» WRITTEN PROBLEM
Format every line of the rows below as a JSON list of strings, one string per line, omitting blank lines.

» MATERIAL PROVIDED
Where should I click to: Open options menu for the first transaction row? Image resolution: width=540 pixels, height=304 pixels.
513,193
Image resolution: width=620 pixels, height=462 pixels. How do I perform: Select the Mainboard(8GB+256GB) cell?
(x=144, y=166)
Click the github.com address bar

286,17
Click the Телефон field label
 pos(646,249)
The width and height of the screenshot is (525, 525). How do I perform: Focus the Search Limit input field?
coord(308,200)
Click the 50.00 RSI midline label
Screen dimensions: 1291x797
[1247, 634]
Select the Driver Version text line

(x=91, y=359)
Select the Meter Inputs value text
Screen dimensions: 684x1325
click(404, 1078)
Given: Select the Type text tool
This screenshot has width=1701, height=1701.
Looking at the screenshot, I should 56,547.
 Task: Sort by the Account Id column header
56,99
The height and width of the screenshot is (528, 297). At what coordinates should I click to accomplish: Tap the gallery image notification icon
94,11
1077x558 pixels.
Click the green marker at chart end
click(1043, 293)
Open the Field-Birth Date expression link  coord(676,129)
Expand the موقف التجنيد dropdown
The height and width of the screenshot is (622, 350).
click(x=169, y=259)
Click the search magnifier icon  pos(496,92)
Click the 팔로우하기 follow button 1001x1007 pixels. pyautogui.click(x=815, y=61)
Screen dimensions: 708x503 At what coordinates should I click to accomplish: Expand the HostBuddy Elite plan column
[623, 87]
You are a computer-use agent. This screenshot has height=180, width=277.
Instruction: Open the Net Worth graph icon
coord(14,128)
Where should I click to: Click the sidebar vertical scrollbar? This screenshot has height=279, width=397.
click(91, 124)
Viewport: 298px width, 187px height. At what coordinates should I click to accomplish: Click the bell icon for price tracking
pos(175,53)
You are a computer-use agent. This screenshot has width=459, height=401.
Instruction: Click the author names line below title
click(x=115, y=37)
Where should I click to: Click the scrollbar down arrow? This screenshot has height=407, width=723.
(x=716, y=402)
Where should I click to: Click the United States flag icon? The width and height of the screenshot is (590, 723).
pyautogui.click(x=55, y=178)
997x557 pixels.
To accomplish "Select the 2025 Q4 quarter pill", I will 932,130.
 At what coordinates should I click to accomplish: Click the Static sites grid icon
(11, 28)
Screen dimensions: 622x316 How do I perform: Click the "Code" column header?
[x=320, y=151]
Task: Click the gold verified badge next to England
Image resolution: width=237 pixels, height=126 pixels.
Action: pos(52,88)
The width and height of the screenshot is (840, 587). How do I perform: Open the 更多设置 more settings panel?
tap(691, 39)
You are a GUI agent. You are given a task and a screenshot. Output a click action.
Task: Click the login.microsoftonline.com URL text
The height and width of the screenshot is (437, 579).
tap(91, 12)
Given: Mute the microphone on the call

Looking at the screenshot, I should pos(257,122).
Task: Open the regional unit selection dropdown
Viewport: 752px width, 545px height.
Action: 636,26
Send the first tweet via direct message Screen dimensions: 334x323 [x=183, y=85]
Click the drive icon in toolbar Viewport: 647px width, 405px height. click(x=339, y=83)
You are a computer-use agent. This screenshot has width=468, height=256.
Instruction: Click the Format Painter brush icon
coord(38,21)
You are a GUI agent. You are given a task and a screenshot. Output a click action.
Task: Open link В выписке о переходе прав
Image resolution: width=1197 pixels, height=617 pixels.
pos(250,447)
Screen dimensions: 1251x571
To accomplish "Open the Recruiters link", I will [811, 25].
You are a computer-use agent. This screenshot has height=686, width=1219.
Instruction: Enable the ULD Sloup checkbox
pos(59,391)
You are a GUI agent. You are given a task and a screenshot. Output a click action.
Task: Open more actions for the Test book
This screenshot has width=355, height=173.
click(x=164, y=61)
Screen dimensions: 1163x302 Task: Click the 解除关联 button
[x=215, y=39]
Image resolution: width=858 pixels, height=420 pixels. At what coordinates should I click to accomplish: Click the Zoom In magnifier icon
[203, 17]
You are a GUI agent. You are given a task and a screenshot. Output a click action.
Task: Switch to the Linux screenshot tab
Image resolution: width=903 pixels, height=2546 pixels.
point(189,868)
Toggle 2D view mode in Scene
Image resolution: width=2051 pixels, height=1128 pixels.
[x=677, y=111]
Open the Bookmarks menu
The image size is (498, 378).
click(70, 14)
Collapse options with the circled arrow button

» ANSWER IN FULL
[
  "Where should I click to: Open options menu for the first transaction row? Image resolution: width=540 pixels, height=304 pixels.",
  "513,193",
  "Image resolution: width=620 pixels, height=462 pixels. How do I perform: Select the Mainboard(8GB+256GB) cell?",
  "(x=144, y=166)",
  "Click the github.com address bar",
  "286,17",
  "Click the Телефон field label",
  " pos(646,249)",
  "The width and height of the screenshot is (525, 525). How do I perform: Focus the Search Limit input field?",
  "coord(308,200)",
  "Click the 50.00 RSI midline label",
  "Screen dimensions: 1291x797",
  "[1247, 634]",
  "Select the Driver Version text line",
  "(x=91, y=359)",
  "Select the Meter Inputs value text",
  "Screen dimensions: 684x1325",
  "click(404, 1078)",
  "Given: Select the Type text tool",
  "This screenshot has width=1701, height=1701.",
  "Looking at the screenshot, I should 56,547.",
  " Task: Sort by the Account Id column header",
  "56,99",
  "The height and width of the screenshot is (528, 297). At what coordinates should I click to accomplish: Tap the gallery image notification icon",
  "94,11",
  "1077x558 pixels.",
  "Click the green marker at chart end",
  "click(1043, 293)",
  "Open the Field-Birth Date expression link  coord(676,129)",
  "Expand the موقف التجنيد dropdown",
  "The height and width of the screenshot is (622, 350).",
  "click(x=169, y=259)",
  "Click the search magnifier icon  pos(496,92)",
  "Click the 팔로우하기 follow button 1001x1007 pixels. pyautogui.click(x=815, y=61)",
  "Screen dimensions: 708x503 At what coordinates should I click to accomplish: Expand the HostBuddy Elite plan column",
  "[623, 87]",
  "You are a computer-use agent. This screenshot has height=180, width=277.",
  "Instruction: Open the Net Worth graph icon",
  "coord(14,128)",
  "Where should I click to: Click the sidebar vertical scrollbar? This screenshot has height=279, width=397.",
  "click(91, 124)",
  "Viewport: 298px width, 187px height. At what coordinates should I click to accomplish: Click the bell icon for price tracking",
  "pos(175,53)",
  "You are a computer-use agent. This screenshot has width=459, height=401.",
  "Instruction: Click the author names line below title",
  "click(x=115, y=37)",
  "Where should I click to: Click the scrollbar down arrow? This screenshot has height=407, width=723.",
  "(x=716, y=402)",
  "Where should I click to: Click the United States flag icon? The width and height of the screenshot is (590, 723).",
  "pyautogui.click(x=55, y=178)",
  "997x557 pixels.",
  "To accomplish \"Select the 2025 Q4 quarter pill\", I will 932,130.",
  " At what coordinates should I click to accomplish: Click the Static sites grid icon",
  "(11, 28)",
  "Screen dimensions: 622x316 How do I perform: Click the \"Code\" column header?",
  "[x=320, y=151]",
  "Task: Click the gold verified badge next to England",
  "Image resolution: width=237 pixels, height=126 pixels.",
  "Action: pos(52,88)",
  "The width and height of the screenshot is (840, 587). How do I perform: Open the 更多设置 more settings panel?",
  "tap(691, 39)",
  "You are a GUI agent. You are given a task and a screenshot. Output a click action.",
  "Task: Click the login.microsoftonline.com URL text",
  "The height and width of the screenshot is (437, 579).",
  "tap(91, 12)",
  "Given: Mute the microphone on the call",
  "Looking at the screenshot, I should pos(257,122).",
  "Task: Open the regional unit selection dropdown",
  "Viewport: 752px width, 545px height.",
  "Action: 636,26",
  "Send the first tweet via direct message Screen dimensions: 334x323 [x=183, y=85]",
  "Click the drive icon in toolbar Viewport: 647px width, 405px height. click(x=339, y=83)",
  "You are a computer-use agent. This screenshot has width=468, height=256.",
  "Instruction: Click the Format Painter brush icon",
  "coord(38,21)",
  "You are a GUI agent. You are given a task and a screenshot. Output a click action.",
  "Task: Open link В выписке о переходе прав",
  "Image resolution: width=1197 pixels, height=617 pixels.",
  "pos(250,447)",
  "Screen dimensions: 1251x571",
  "To accomplish \"Open the Recruiters link\", I will [811, 25].",
  "You are a computer-use agent. This screenshot has height=686, width=1219.",
  "Instruction: Enable the ULD Sloup checkbox",
  "pos(59,391)",
  "You are a GUI agent. You are given a task and a screenshot. Output a click action.",
  "Task: Open more actions for the Test book",
  "This screenshot has width=355, height=173.",
  "click(x=164, y=61)",
  "Screen dimensions: 1163x302 Task: Click the 解除关联 button",
  "[x=215, y=39]",
  "Image resolution: width=858 pixels, height=420 pixels. At what coordinates should I click to accomplish: Click the Zoom In magnifier icon",
  "[203, 17]",
  "You are a GUI agent. You are given a task and a screenshot. Output a click action.",
  "Task: Switch to the Linux screenshot tab",
  "Image resolution: width=903 pixels, height=2546 pixels.",
  "point(189,868)",
  "Toggle 2D view mode in Scene",
  "Image resolution: width=2051 pixels, height=1128 pixels.",
  "[x=677, y=111]",
  "Open the Bookmarks menu",
  "The image size is (498, 378).",
  "click(70, 14)",
  "Collapse options with the circled arrow button"
]